Housing analysts and economists have high hopes for 2015. The real estate market is expected to build momentum across the board nest year, mostly because of a strengthening economy.
Here’s a summary of some of the real estate forecasts for 2015:
- Millennial force: Younger professionals are having more luck in the job market, which is expected to help more of them jump into home ownership in the new year. Overall, employment is on the rise.
- Millennials — particularly those aged 25 to 29 — has risen by 3 percent.
- Mortgage rates rising: Don’t expect the low rates to stick around much longer. Mortgage rates are expected to rise next year. Freddie Mac projects mortgage rates will likely average 4.6 percent but inch up to 5 percent by the end of 2015.

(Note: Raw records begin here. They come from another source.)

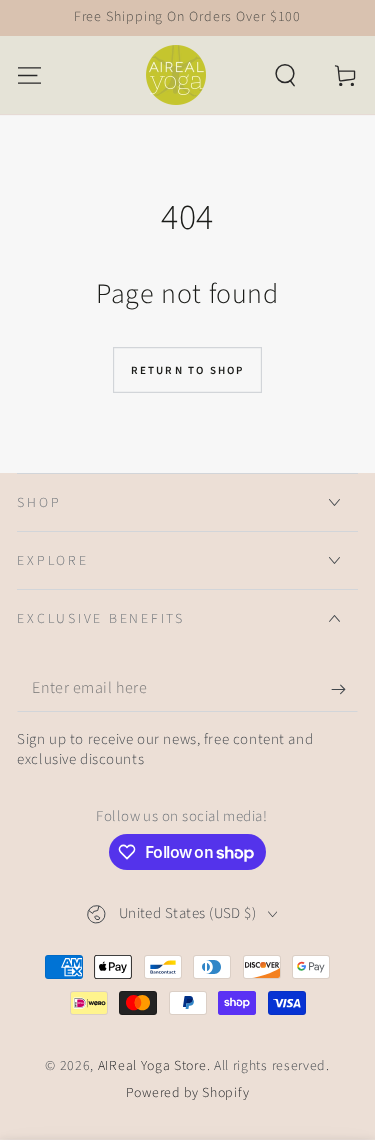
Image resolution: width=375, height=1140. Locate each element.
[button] (285, 74)
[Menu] (30, 74)
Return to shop (188, 370)
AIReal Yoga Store (152, 1066)
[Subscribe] (344, 689)
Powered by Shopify (187, 1093)
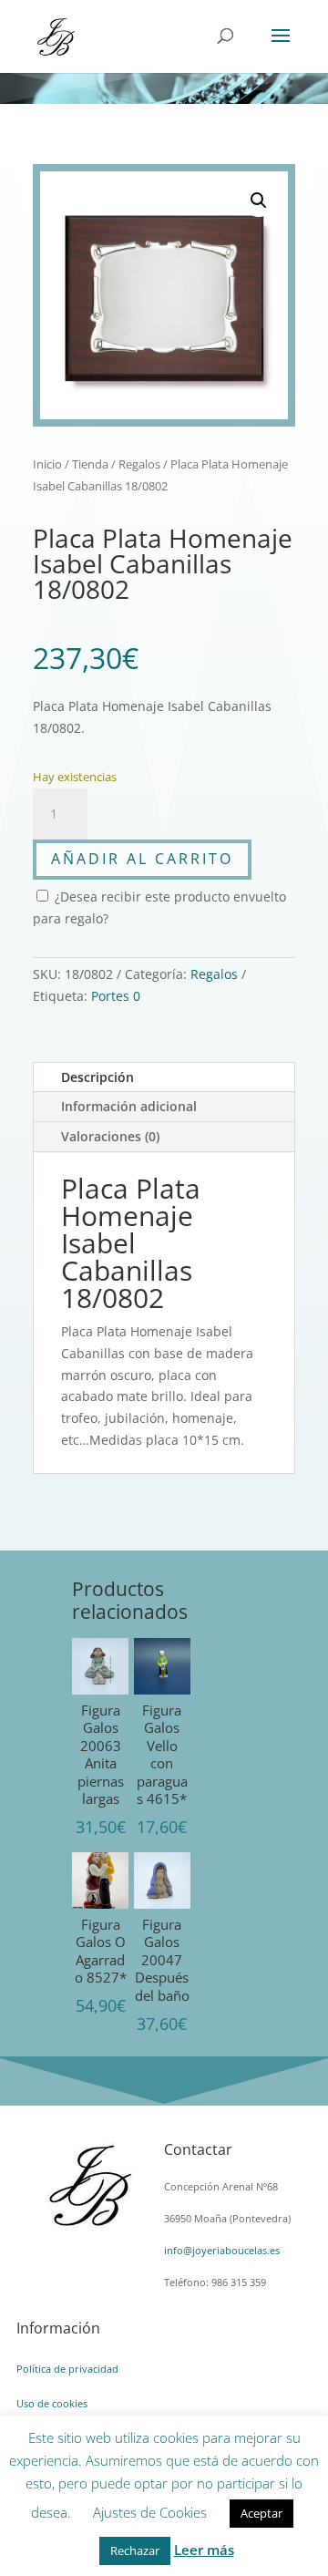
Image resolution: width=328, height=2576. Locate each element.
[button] (258, 200)
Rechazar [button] (134, 2550)
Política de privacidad (67, 2368)
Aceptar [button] (261, 2513)
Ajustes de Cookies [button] (150, 2512)
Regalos (139, 464)
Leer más (204, 2549)
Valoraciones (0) (110, 1136)
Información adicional (129, 1106)
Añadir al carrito (142, 859)
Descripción (97, 1077)
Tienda (90, 464)
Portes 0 (115, 996)
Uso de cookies (51, 2403)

- Return of the 3 percent down payment: New programs are popping up to help more buyers break into home ownership with lower down payments. In early December, Freddie Mac and Fannie Mae announced conventional loan down-payment programs that will allow qualified first-time buyers to secure a fixed-rate mortgage with a 3 percent down payment.
- Housing affordability declines: Affordability for homes, based on home-price appreciation and rising mortgage interest rates, will likely fall by 5 percent to 10 percent in 2015, according to realtor.com® forecasts. However, the decline in affordability could be offset by an increase in salaries next year for many households.
- New-home sales rebound: Sales of new homes are expected to rise 25 percent as single-family construction picks up traction in 2015. The National Association of REALTORS® projects single-family housing starts to rise to 820,000 in 2015, which is still below the 1 million historical average.
- Foreclosures recede to pre-recession levels: The number of foreclosures is expected to continue to fall in 2015, but expect them to still be elevated in some pockets across the country — particularly in judicial states where foreclosures must wind through the courts. Foreclosures will likely fall to pre-crisis levels in 2015.
- Drop in oil prices will boost housing: Oil prices have plunged 45 percent since June, which could inadvertently provide a lift to the housing market.
- Rent rises to outpace home-value growth: Rents likely will continue to rise in the new year, and an increase in rental costs in 2015 could outpace annual home-price gains. Expect the rental market to remain a “landlord’s market” in 2015, with vacancy rates expected to stay below 5 percent in the new year, according to the National Association of REALTORS®.
- Stronger economy leads to greater confidence: A stronger economy will likely lead to more demand for housing in 2015. “The combination of stronger employment growth and especially Millennial job growth makes for solid footing for the real estate market. Moreover, the recent drop in oil prices cannot be overstated, because not only does it directly lower the transportation and home energy costs for households, but it also improves consumer confidence. And confident consumers are more likely to spend on big ticket items, which is sweet music to the ears of the real estate market,” said Sam Khater, Deputy Chief Economist at CoreLogic.